Auch der Zeitplan für die vertragliche Erneuerung steht faktisch bereits. Im Programm der drei aufeinander folgenden Ratspräsidentschaften von Deutschland, Portugal und Slowenien sind die Eckpunkte bereits vorgegeben. Der deutsche EU-Vorsitz wird dem Europäischen Rat im Juni konkrete Vorschläge vorlegen, die möglicherweise schon bis Jahresende zu einem überarbeiteten Textentwurf führen könnten. Bis Ende 2008 soll der neue Vertrag vorliegen. Dabei wird es Frankreich sein, das das Vertragswerk endgültig unter Dach und Fach bringt. Geschehen soll dies nach bisherigen Planungen über eine noch in diesem Sommer zu bildende Regierungskonferenz, die in eineinhalb Jahren enden soll. Zu dieser Zeit wird Frankreich die EU-Ratspräsidentschaft innehaben. Weder Nicolas Sarkozy noch Ségolène Royal als mögliche künftige Staatschefs haben der Diktion der vorliegenden EU-Verfassung bislang eine klare Absage erteilt.
Dass es gerade Deutschland und Frankreich sind, die den Verfassungsprozess fortsetzen wollen, hat seine Gründe: Die vier "Großen" - Frankreich, Großbritannien, Italien und Deutschland - verfügen derzeit über je 29 Stimmen im Rat der EU, dem eigentlichen Entscheidungsgremium, was gerade einmal acht Prozent der Gesamtstimmen ausmacht. Würde jedoch, wie im vorliegenden Verfassungsvertrag vorgesehen, die Bevölkerungszahl über den Stimmenanteil entscheiden, kämen die vier Staaten auf 53 Prozent. Was das für die Entscheidungsfindung bedeutet, kann man sich trotz einiger einschränkender Bestimmungen vorstellen.
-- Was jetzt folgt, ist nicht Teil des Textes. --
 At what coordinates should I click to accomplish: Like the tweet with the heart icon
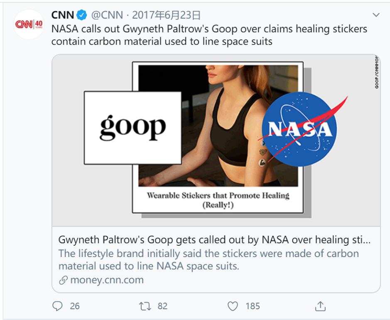(x=233, y=306)
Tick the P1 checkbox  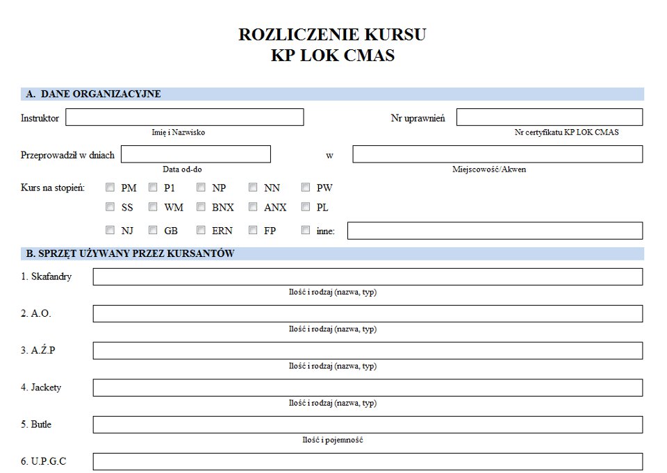point(153,188)
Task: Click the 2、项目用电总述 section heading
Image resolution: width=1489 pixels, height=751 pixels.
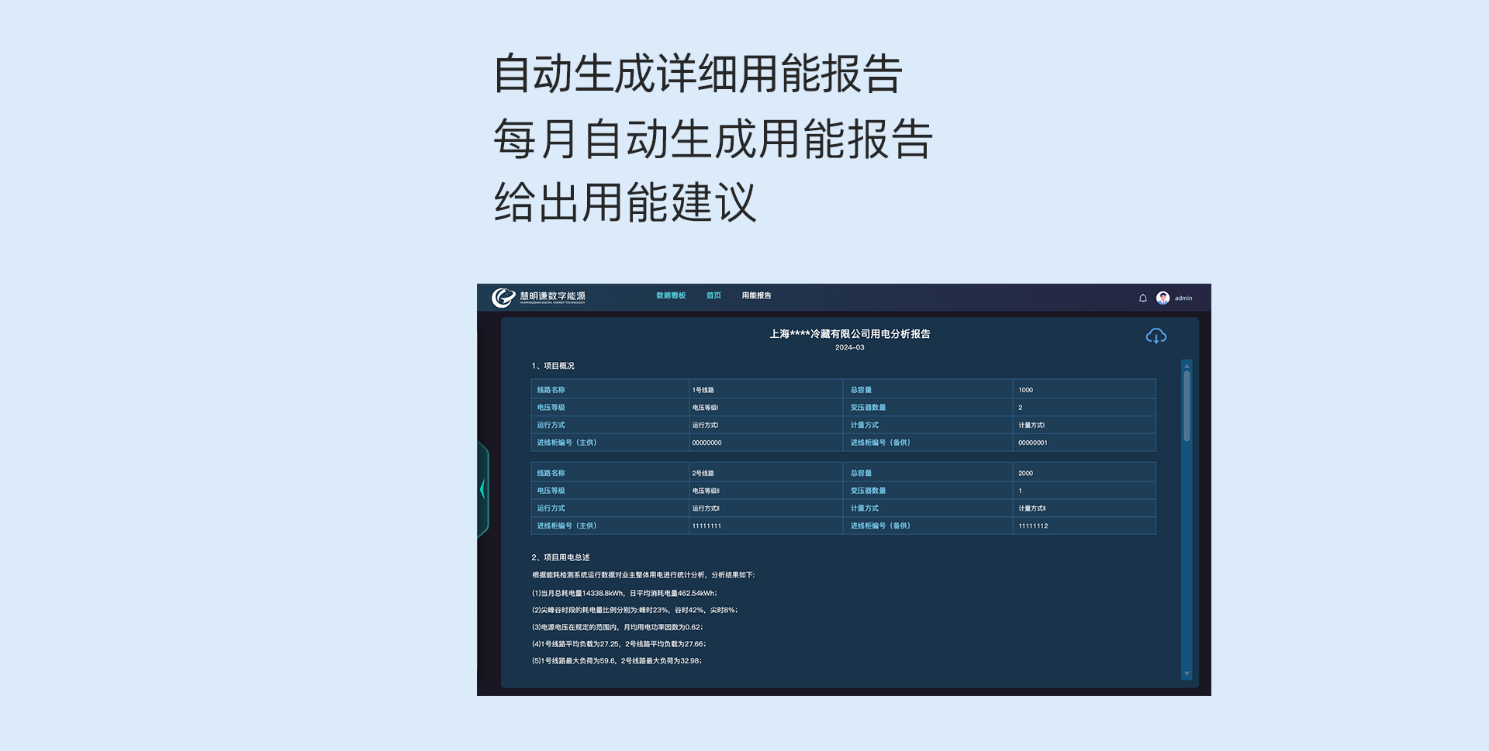Action: [561, 557]
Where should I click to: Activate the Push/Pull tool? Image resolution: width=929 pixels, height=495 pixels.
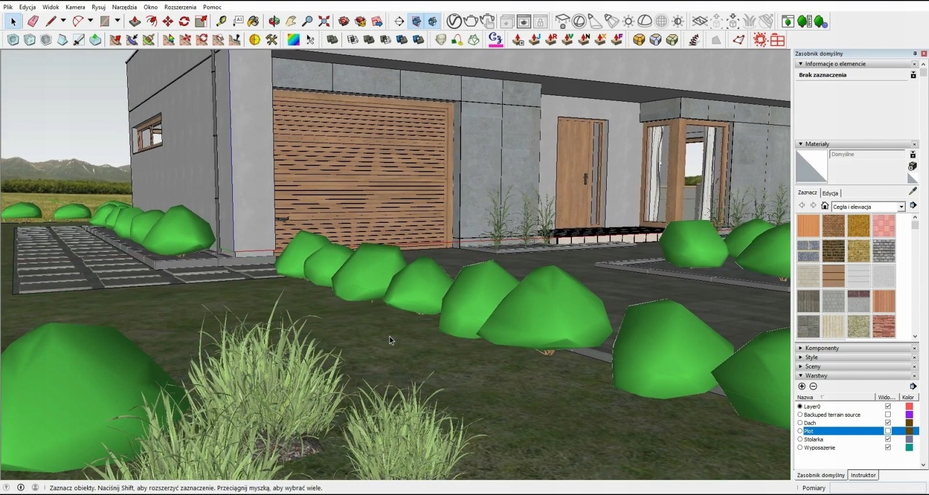coord(135,21)
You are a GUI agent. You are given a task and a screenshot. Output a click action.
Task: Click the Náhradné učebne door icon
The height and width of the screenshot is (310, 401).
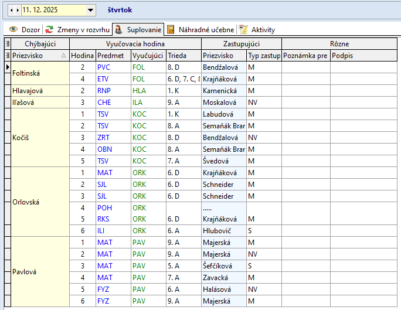[x=171, y=29]

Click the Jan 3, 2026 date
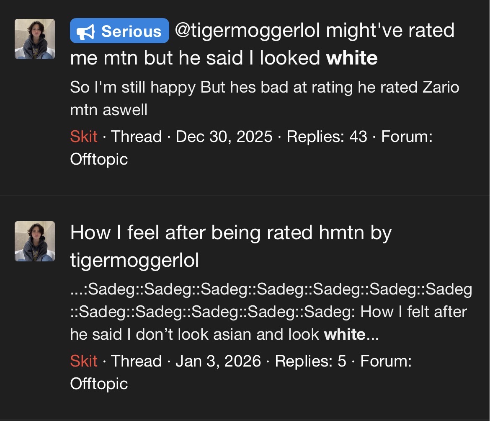point(218,361)
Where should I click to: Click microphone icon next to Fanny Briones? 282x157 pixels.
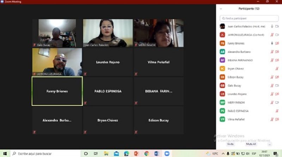[x=272, y=43]
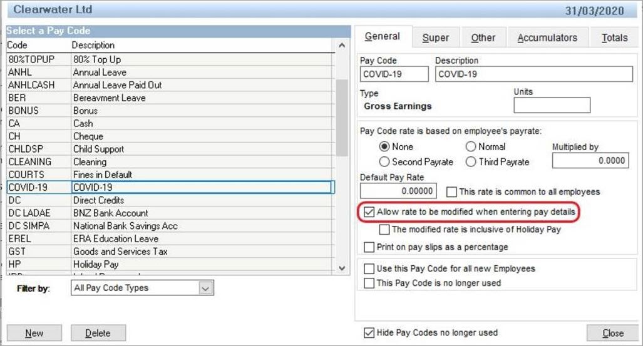
Task: Check 'This Pay Code is no longer used'
Action: pyautogui.click(x=369, y=283)

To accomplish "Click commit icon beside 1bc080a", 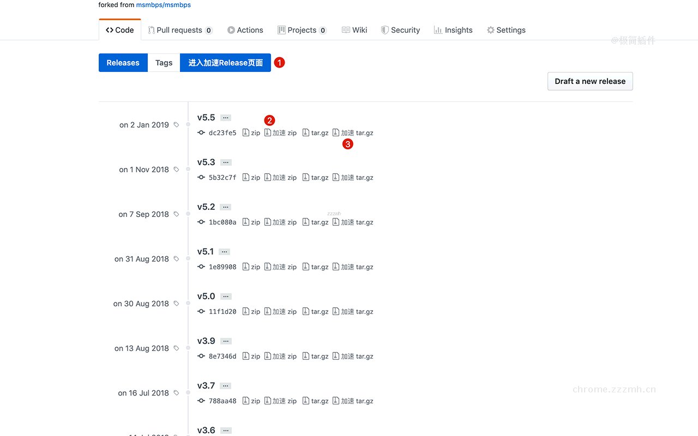I will tap(201, 222).
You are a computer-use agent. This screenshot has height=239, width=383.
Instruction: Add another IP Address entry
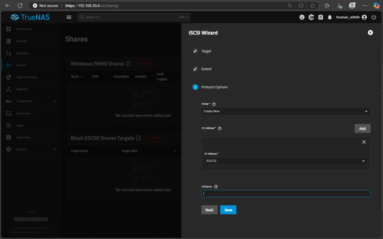[x=362, y=128]
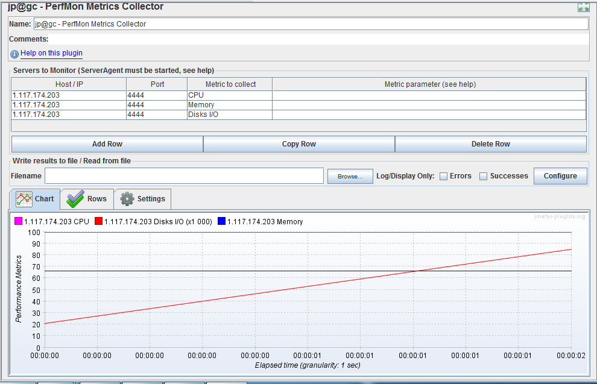Click the blue help info icon
The image size is (597, 384).
pos(14,54)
Die Weichen für eine solche Regelung zu stellen, könnte das eigentliche Meisterstück Angela Merkels sein. Denn trotz erheblichen Presserummels hat die deutsche Ratspräsidentschaft bisher kaum Erfolge vorzuweisen. Der bejubelte „Klimagipfel“ Anfang März in Brüssel, auf dem die EU eine 20prozentige Reduzierung der Treibhausgasemission bis 2020 beschloss, erwies sich als Mogelpackung. Laut Greenpeace bleibt unterm Strich gerade einmal eine Verringerung von fünf Prozent. Und auch die mit dem Klimaschutz eng verbundene Energiepolitik wird für die deutsche Ratspräsidentschaft deutlich problematischer - insbesondere wegen der vor dem Hintergrund des geplanten Raketenabwehrsystems angespannten Beziehungen zu Moskau. Russland, einer der Hauptlieferanten für Öl und Gas Richtung Westeuropa, ist ohnehin schon durch die immer engere Verzahnung von NATO und EU beunruhigt. Diese ist in den letzten Jahren forciert worden - nicht zuletzt durch entsprechende Festlegungen in der EU-Verfassung.